Brief: Copy nothing but the text: reproduce each line of the listing exactly and leave the pictures out.

Source data START

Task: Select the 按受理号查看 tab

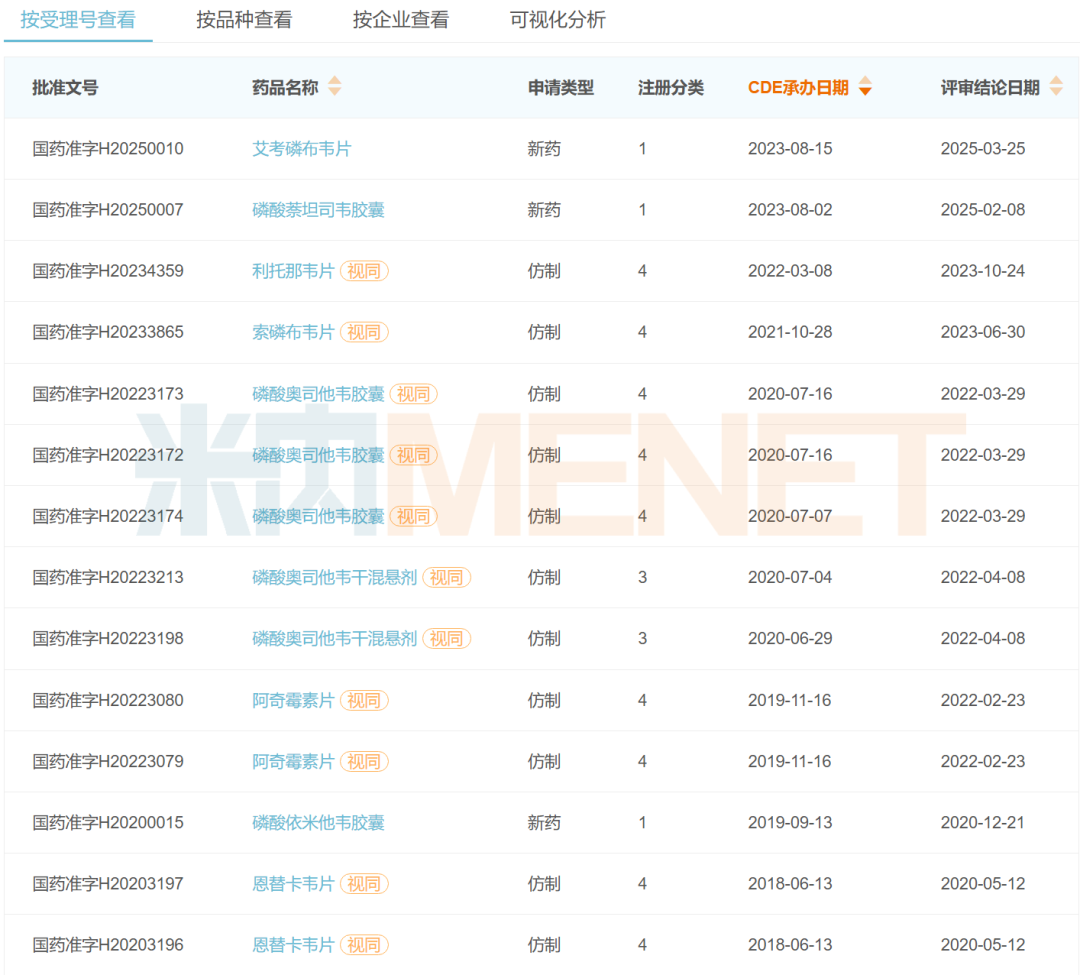Action: pos(78,20)
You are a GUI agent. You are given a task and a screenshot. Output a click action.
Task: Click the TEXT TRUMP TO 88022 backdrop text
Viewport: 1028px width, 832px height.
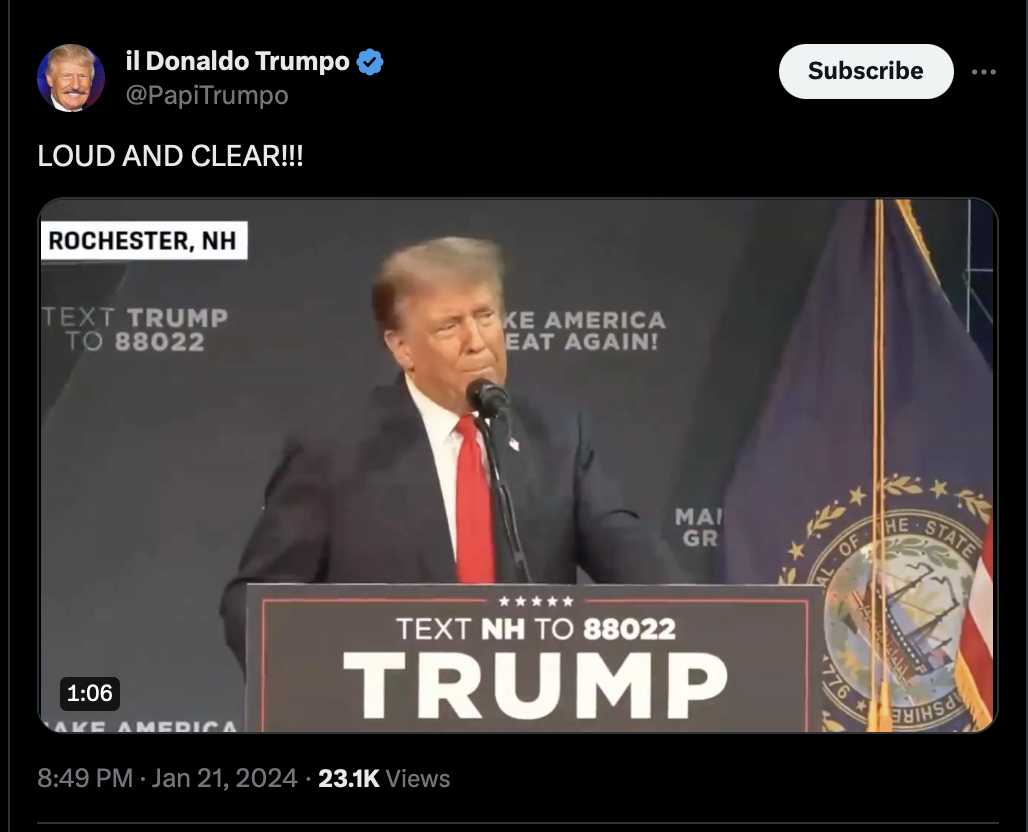point(136,329)
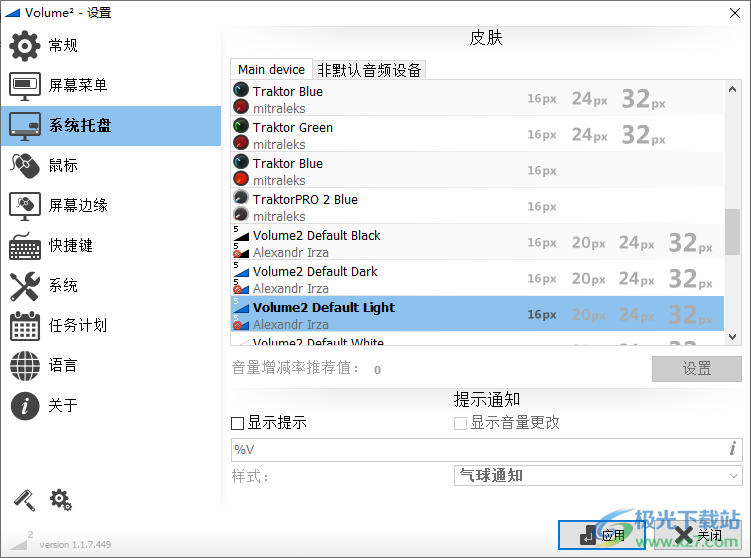
Task: Click the paint roller skin icon
Action: pyautogui.click(x=24, y=499)
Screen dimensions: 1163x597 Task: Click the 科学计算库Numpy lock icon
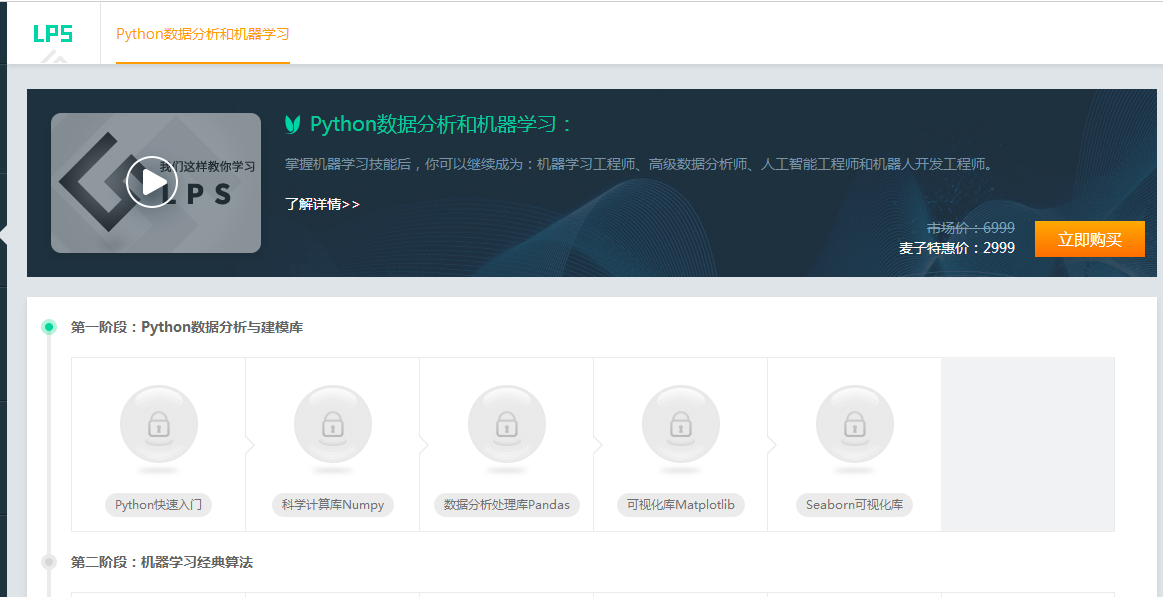[x=332, y=425]
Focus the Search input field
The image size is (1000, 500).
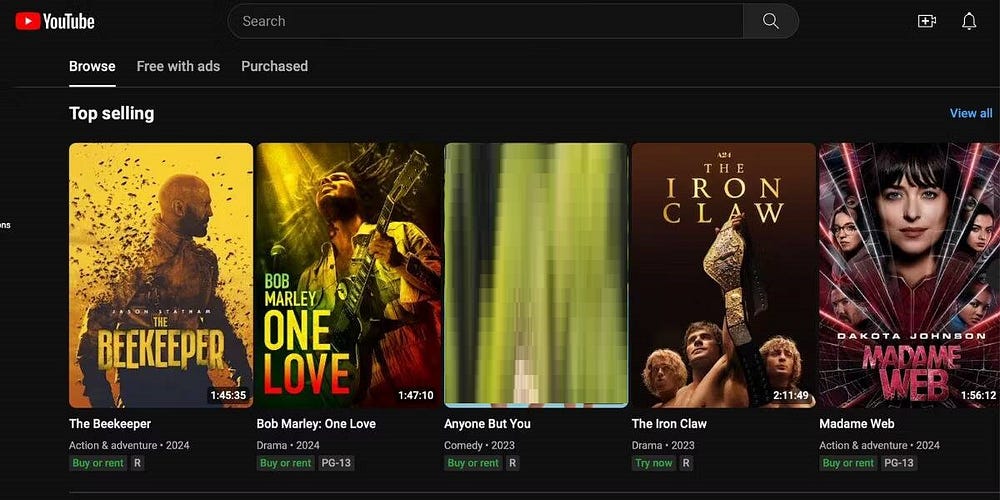point(485,21)
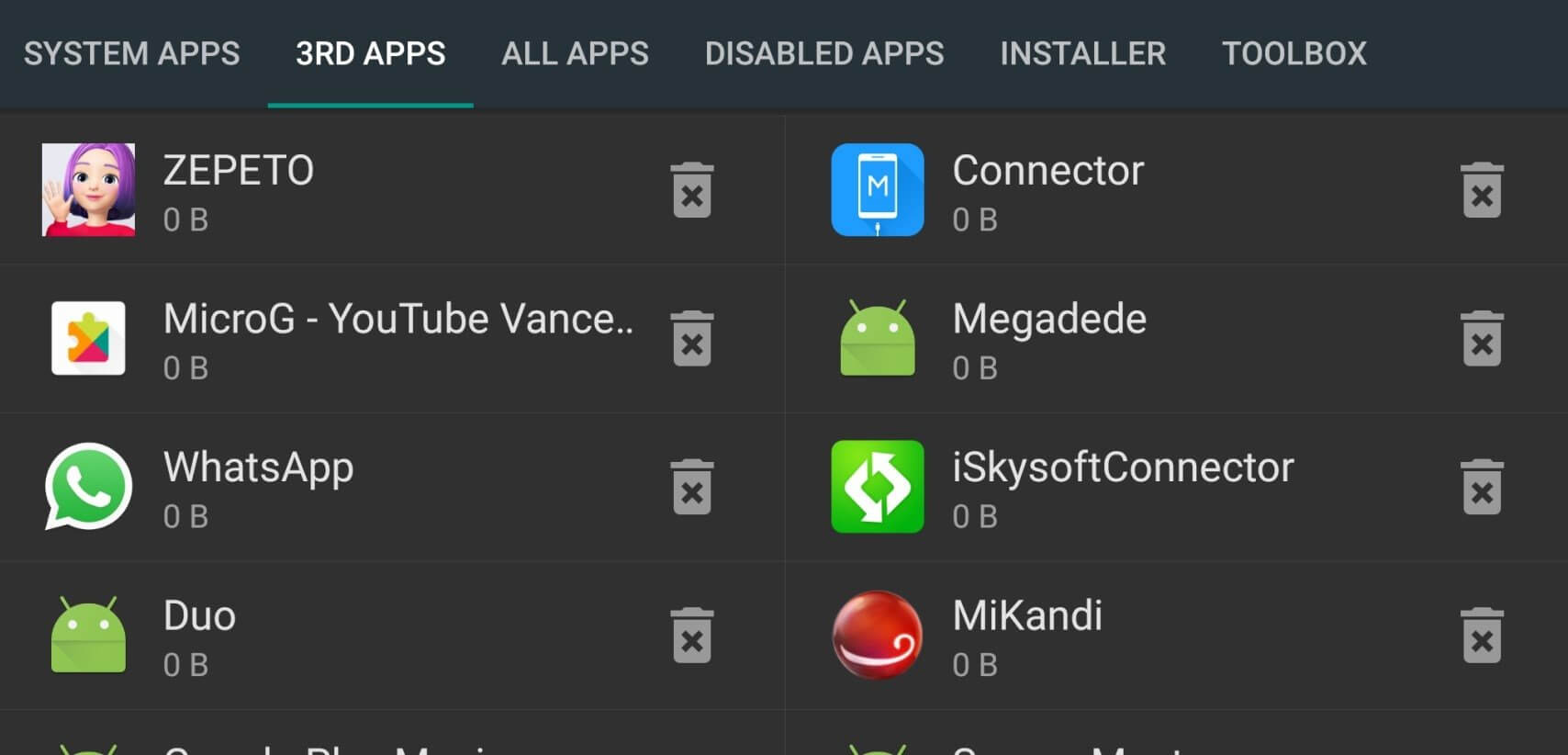Tap the Duo android icon
Screen dimensions: 1568x755
(88, 636)
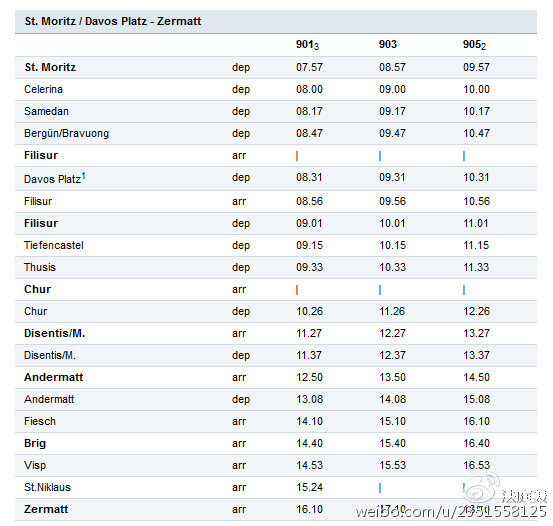Select the train 903 column header
The height and width of the screenshot is (526, 553).
(388, 44)
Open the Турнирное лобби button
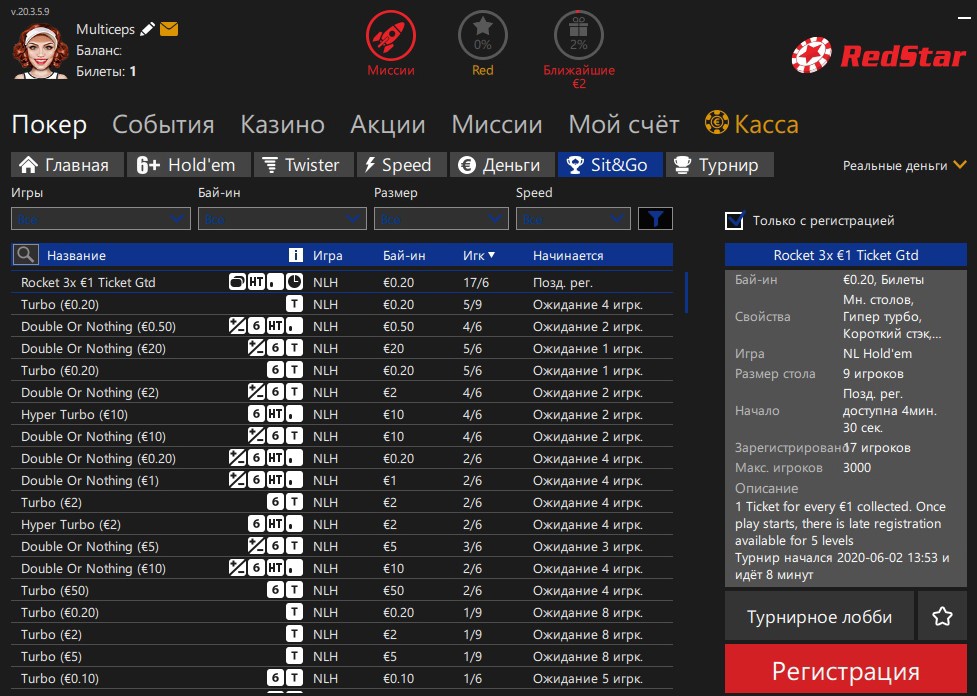Screen dimensions: 977x696 [819, 616]
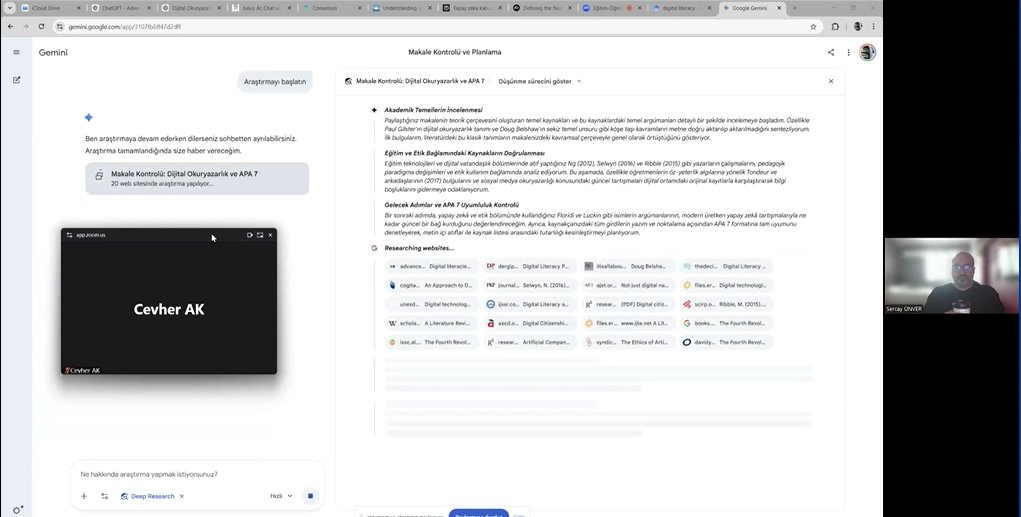Screen dimensions: 1021x517
Task: Remove the Deep Research chip
Action: pos(181,496)
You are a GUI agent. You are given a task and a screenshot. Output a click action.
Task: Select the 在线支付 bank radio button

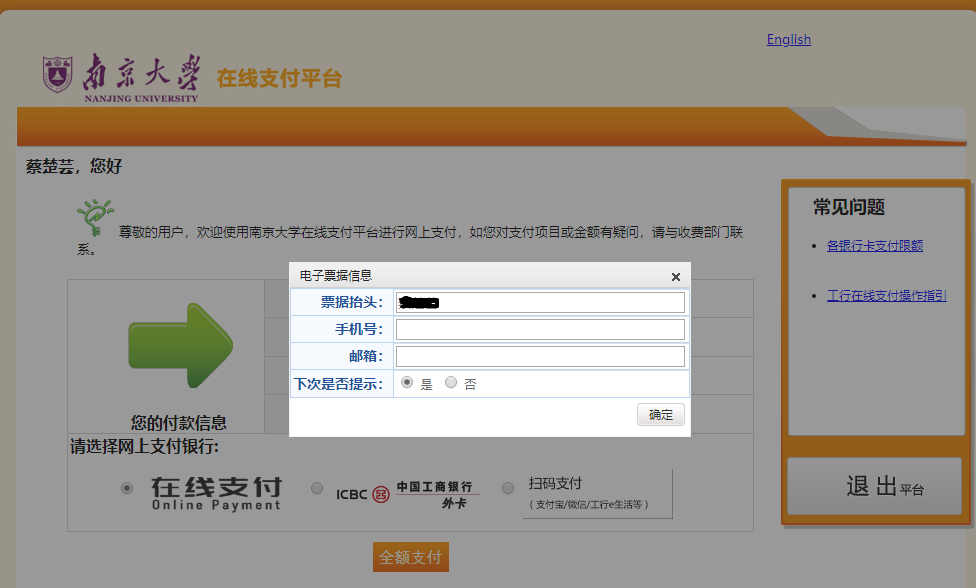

Source data END

Written reply:
Task: Select the 按受理号查看 tab

Action: pos(78,20)
You are a GUI agent. You are given a task and a screenshot. Output a click action.
Task: Click the TEXT TRUMP TO 88022 backdrop text
Viewport: 1028px width, 832px height.
point(136,329)
Task: Click the paint roller skin icon
Action: pyautogui.click(x=24, y=499)
Screen dimensions: 1163x597 Task: Click the 科学计算库Numpy lock icon
[x=332, y=425]
Focus the Search input field
The image size is (1000, 500).
point(485,21)
Tap the Duo android icon
Screen dimensions: 1568x755
(88, 636)
Select the train 903 column header
The height and width of the screenshot is (526, 553).
(388, 44)
Open the Турнирное лобби button
Screen dimensions: 977x696 [819, 616]
Screen dimensions: 1021x517
Task: Remove the Deep Research chip
Action: pos(181,496)
You are a GUI agent. You are given a task and a screenshot. Output a click action.
Task: Select the 在线支付 bank radio button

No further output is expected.